Task details> From the records below, please repeat exactly the line that has "Toggle the 多场景适用 tag", the line that has "This screenshot has width=405, height=878.", and every line between them, and nothing else.

----

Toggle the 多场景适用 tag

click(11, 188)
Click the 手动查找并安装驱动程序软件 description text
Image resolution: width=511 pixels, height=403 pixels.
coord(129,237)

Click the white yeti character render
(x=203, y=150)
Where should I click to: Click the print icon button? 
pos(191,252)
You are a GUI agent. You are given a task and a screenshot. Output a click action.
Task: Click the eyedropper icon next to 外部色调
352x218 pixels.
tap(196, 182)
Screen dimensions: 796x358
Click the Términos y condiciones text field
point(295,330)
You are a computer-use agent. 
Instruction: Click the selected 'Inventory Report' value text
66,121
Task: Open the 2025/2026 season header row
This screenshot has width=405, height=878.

----

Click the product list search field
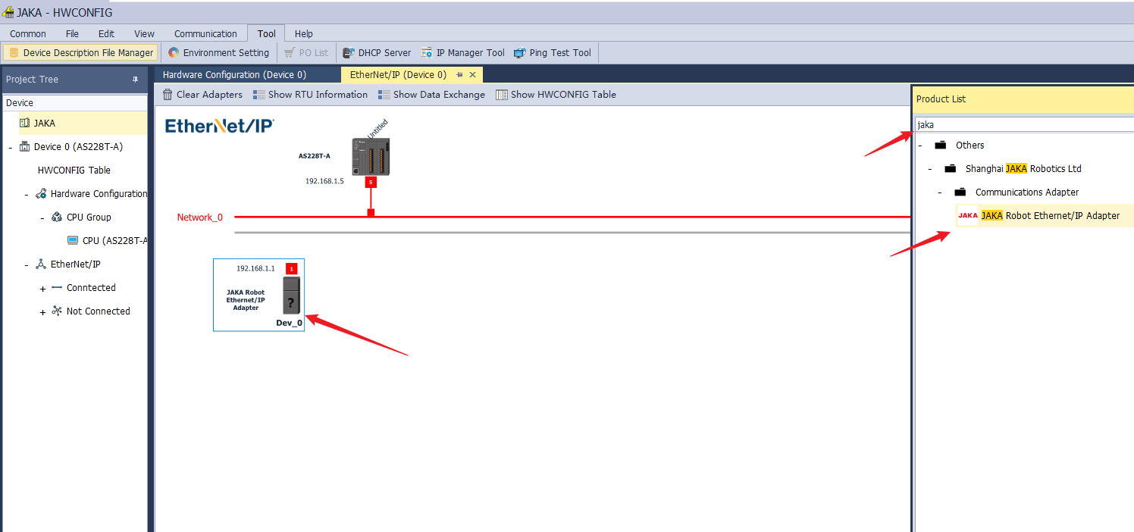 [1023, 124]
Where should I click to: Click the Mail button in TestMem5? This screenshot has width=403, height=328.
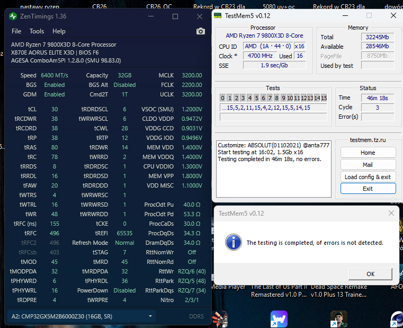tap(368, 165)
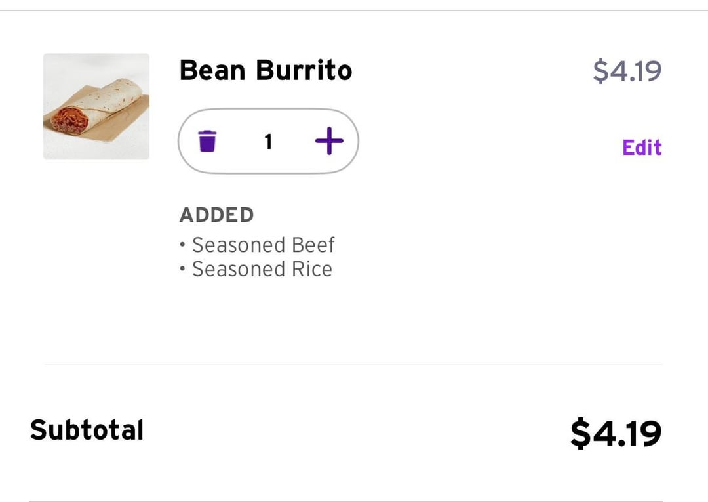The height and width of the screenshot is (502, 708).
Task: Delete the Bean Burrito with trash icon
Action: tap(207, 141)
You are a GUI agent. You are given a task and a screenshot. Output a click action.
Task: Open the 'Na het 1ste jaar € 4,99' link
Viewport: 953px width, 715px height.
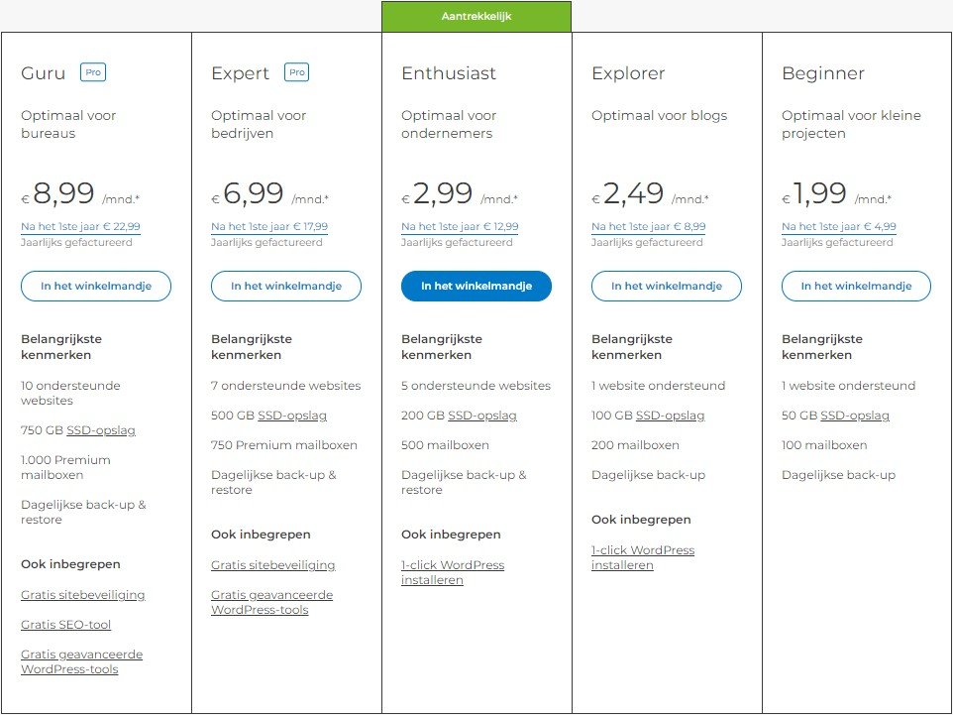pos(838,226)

----

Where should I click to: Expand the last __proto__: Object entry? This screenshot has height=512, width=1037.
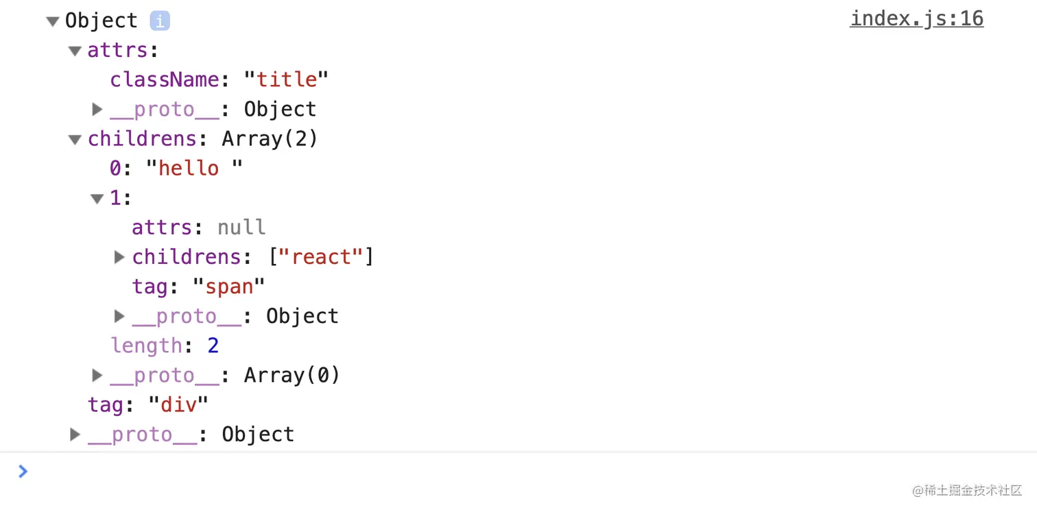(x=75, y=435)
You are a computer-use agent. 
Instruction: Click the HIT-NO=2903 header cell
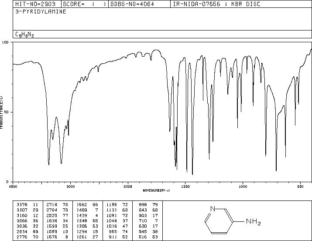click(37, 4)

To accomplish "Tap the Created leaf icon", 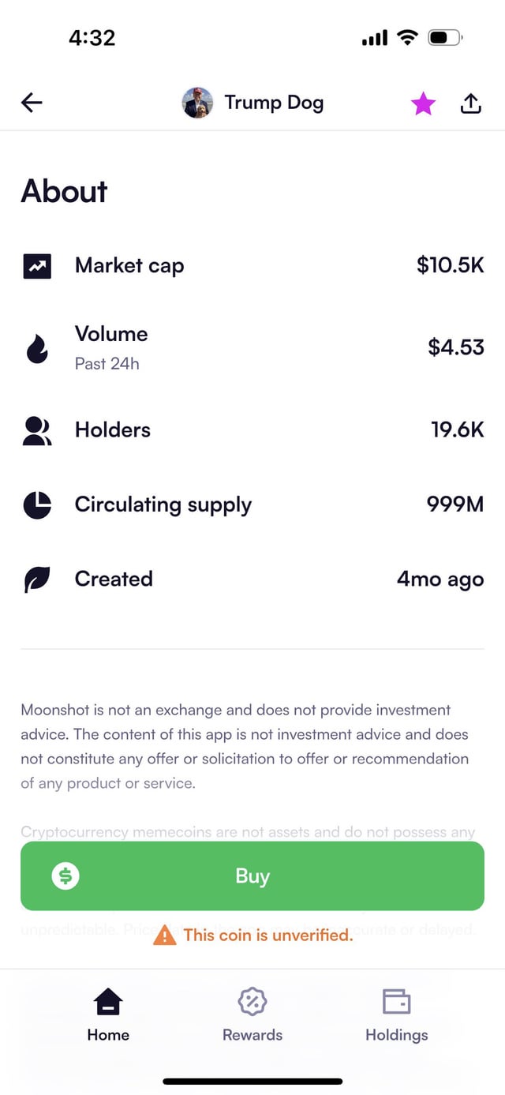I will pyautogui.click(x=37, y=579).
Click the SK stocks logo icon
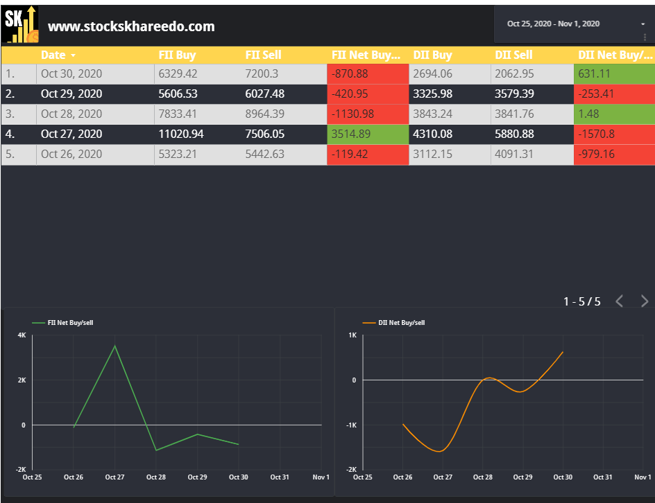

----

Solution>
Toggle the 多场景适用 tag

click(11, 188)
Click the 手动查找并安装驱动程序软件 description text
Image resolution: width=511 pixels, height=403 pixels.
coord(129,237)

Click the white yeti character render
(x=203, y=150)
Where should I click to: Click the print icon button? 
pos(191,252)
You are a GUI agent. You are given a task and a screenshot. Output a click action.
Task: Click the eyedropper icon next to 外部色调
352x218 pixels.
tap(196, 182)
Screen dimensions: 796x358
Click the Términos y condiciones text field
point(295,330)
You are a computer-use agent. 
Instruction: Click the selected 'Inventory Report' value text
66,121
Task: Open the 2025/2026 season header row
This screenshot has width=405, height=878.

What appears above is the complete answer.